(NC&T) Los autores principales del estudio son el profesor de Biología Richard Bonneau (de la Universidad de Nueva York) y Nitin Baliga (del Instituto para la Biología de Sistemas en Seattle, Washington). En el estudio también colaboraron investigadores de la Universidad Vanderbilt, la de Maryland y la de Washington.
Los investigadores se concentraron en un organismo muy poco estudiado que puede sobrevivir en concentraciones salinas elevadas, sometido a la radiación, y bajo otras presiones que serían mortales para la mayoría de los demás organismos. Centrados en tal bacteria, los investigadores fueron capaces de demostrar que podían comprender y modelar el circuito controlador de la célula a partir de experimentos diseñados para medir todos los genes en el genoma de manera simultánea.
Este nuevo campo científico, la biología de sistemas, se ocupa de cómo los genes se influencian unos a otros a través de redes de interacción extremadamente grandes, y de cómo estas redes responden a los estímulos, adaptándose con el tiempo a los nuevos ambientes y estados celulares.

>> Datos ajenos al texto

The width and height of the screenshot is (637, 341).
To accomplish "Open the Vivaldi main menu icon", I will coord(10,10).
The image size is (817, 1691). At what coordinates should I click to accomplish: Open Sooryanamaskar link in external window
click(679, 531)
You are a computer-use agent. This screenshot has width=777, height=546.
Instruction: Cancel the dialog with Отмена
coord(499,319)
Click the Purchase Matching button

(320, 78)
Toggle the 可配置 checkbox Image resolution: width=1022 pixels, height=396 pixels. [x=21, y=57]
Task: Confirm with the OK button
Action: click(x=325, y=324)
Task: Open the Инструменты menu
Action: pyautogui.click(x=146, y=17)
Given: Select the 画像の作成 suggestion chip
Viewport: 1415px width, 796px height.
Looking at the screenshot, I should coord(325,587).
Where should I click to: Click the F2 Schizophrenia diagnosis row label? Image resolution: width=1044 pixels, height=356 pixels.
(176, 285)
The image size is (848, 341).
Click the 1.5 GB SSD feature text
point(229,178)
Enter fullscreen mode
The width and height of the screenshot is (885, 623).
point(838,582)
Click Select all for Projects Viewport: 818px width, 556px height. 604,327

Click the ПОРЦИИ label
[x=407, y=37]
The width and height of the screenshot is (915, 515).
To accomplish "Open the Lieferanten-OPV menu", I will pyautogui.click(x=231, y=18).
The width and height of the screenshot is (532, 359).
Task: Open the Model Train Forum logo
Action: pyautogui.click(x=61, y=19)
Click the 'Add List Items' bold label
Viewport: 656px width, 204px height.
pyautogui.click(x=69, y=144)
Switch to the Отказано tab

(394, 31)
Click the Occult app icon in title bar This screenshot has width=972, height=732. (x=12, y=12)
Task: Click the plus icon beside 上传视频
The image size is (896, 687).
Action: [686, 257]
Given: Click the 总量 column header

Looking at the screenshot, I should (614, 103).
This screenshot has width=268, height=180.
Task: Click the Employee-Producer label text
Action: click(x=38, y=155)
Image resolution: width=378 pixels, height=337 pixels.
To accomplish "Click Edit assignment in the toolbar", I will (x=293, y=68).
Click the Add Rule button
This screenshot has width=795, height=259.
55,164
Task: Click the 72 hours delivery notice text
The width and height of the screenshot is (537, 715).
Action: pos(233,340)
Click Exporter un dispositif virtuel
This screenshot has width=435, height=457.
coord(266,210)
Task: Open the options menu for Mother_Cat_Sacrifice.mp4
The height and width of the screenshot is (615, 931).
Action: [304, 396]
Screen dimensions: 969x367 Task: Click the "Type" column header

Este campo científico ha florecido en los últimos diez años, impulsado por el éxito en el mapeo de sistemas genómicos.
El nuevo estudio va más allá de otras investigaciones previas, y modela con gran precisión cómo la bacteria Halobacterium, un importante organismo en ambientes muy salados, como el Mar Muerto o el Gran Lago Salado de Utah, ha funcionado y ha respondido a las condiciones medioambientales cambiantes. Los investigadores, por primera vez, han logrado predecir cómo varios miles de genes (alrededor del 80 por ciento del genoma total) respondían a los estímulos con el paso del tiempo, reordenando dinámicamente las características celulares para poder enfrentarse a las presiones medioambientales.